I love roller coasters. I love the fluttery feeling in the pit of my stomach as the car climbs a steep incline almost as much as I love the feeling of careening back down. MKL, for the record, does not like this feeling at all (the image on this post might actually make her queasy). Roller coasters give her whiplash, as we learned on a trip to Universal Studios this spring. But like them or not, they’re the best possible metaphor for the ttc ride. You have no idea how long the ride will last; you never just forge straight ahead…there are always bumps, twists, and seemingly insurmountable hills. It is at once exhilerating and terrifying. Case in point:
This morning I awoke in tears (sorry again, honey). I realized that today marks just one week until we find out if this cycle was a success. My first thought was, “It’s not long, now! Only 7 more days until we can start re-decorating the spare room! Just one more week until I can start telling more people! Only 168 more hours until I can post the joyous bfp!!”

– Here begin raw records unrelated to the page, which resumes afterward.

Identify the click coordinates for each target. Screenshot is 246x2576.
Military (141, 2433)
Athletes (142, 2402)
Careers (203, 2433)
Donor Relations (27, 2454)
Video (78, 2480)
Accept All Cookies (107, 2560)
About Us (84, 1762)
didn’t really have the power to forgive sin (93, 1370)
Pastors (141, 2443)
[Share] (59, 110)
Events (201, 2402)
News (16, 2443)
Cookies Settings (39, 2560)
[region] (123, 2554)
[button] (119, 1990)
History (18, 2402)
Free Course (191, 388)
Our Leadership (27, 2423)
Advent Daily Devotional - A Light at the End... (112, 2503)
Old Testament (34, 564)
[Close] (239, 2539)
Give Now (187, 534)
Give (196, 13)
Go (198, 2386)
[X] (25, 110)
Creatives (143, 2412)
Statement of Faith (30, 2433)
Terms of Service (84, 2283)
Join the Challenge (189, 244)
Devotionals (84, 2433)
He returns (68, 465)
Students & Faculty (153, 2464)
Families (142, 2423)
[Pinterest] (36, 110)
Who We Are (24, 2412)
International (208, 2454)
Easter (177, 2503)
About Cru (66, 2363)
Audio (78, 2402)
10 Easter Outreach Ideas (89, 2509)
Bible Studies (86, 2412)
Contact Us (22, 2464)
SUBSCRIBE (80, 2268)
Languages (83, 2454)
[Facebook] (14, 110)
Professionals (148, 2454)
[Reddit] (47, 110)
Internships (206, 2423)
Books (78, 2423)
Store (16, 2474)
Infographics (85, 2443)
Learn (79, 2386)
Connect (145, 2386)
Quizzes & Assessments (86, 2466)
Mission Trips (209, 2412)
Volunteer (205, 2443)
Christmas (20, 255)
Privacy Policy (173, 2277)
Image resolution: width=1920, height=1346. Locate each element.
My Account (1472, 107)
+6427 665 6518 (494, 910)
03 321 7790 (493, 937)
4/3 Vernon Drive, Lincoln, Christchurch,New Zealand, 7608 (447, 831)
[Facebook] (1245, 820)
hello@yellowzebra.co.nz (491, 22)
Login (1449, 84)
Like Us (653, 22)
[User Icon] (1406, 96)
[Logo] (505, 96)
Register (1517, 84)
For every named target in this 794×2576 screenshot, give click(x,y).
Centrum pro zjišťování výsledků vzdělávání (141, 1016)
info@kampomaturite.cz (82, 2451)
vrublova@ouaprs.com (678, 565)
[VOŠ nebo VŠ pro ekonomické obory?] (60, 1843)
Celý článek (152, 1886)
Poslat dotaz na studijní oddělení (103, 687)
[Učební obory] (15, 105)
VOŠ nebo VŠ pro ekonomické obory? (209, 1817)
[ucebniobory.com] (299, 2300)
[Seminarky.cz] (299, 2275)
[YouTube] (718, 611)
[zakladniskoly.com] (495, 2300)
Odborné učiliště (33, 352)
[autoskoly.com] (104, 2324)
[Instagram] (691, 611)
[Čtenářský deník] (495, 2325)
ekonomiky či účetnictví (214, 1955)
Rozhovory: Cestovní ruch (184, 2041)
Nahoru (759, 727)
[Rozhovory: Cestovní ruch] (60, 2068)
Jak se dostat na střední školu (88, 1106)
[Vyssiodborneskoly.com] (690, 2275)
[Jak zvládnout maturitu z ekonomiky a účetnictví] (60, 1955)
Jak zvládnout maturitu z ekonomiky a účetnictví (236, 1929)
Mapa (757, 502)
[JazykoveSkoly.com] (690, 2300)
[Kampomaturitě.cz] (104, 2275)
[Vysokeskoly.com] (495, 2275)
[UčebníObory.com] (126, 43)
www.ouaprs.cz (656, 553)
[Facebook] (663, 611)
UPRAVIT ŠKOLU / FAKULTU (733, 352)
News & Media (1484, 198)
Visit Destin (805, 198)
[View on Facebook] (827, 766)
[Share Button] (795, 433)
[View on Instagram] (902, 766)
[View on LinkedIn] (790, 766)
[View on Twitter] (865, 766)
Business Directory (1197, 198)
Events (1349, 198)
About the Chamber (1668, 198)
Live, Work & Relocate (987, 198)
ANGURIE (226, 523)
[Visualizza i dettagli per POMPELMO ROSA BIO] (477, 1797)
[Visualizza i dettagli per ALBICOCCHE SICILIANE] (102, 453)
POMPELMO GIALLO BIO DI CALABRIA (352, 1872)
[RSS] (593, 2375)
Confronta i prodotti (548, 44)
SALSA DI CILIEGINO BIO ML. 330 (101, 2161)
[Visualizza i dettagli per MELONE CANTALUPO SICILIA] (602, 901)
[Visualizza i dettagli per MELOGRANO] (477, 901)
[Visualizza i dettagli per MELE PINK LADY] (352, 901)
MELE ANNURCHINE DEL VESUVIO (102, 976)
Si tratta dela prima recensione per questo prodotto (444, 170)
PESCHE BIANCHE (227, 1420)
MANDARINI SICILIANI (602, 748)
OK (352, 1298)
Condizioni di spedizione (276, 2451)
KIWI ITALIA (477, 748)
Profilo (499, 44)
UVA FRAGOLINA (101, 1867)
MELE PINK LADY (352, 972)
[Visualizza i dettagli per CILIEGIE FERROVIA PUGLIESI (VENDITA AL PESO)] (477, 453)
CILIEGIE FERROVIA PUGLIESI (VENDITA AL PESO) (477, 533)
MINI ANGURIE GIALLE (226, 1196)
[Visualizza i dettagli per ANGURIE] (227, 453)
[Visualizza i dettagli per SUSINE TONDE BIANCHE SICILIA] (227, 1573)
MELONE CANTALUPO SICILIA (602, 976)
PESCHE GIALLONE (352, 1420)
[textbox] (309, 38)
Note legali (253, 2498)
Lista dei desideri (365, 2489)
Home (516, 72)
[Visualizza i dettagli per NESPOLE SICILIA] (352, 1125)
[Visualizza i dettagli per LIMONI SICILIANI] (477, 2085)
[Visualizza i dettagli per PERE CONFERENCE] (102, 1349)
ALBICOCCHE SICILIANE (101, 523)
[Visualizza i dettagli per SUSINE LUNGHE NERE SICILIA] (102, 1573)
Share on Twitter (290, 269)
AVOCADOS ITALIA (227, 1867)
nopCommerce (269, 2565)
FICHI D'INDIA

And then the other shoe dropped…right on my face.
I’ve already been through the very Pollyanna-esque (and not at all ECL-ish) thoughts like: “no matter what, this cycle is a success because we know my body responded correctly to the meds” and “it’s ok if it doesn’t happen the first time around…we know it will probably take more than one try.” But in all honesty, the minute that doctor said the words “ok – we’re done,” I was filled with hope. I told myself that I’m pregnant until someone can prove otherwise. I pictured the nursery and heard our house echo with the sounds of a newborn cry. And now, in just one week I might hear the words I’ve dreaded, and have to post the awful bfn. So I cried. And cried. It was as though the excitement that comes with reaching the next stop on the journey was completely overshadowed by some cruel Dick Clark countdown to the end of hope. I could no longer see the nursery or hear the baby crying – all I could see was the next round of meds, the next specimen order, the next trigger shot, and the next miserable two week wait.
About an hour later on the way to work, I got nauseous again. It might have been caused by the sea of taillights ahead of me as I fought the Atlanta traffic. It might have been because of the hormone. Or…it might, just might be a new life starting inside me. And the roller coaster crested the hill while I giggled and screamed all the way down.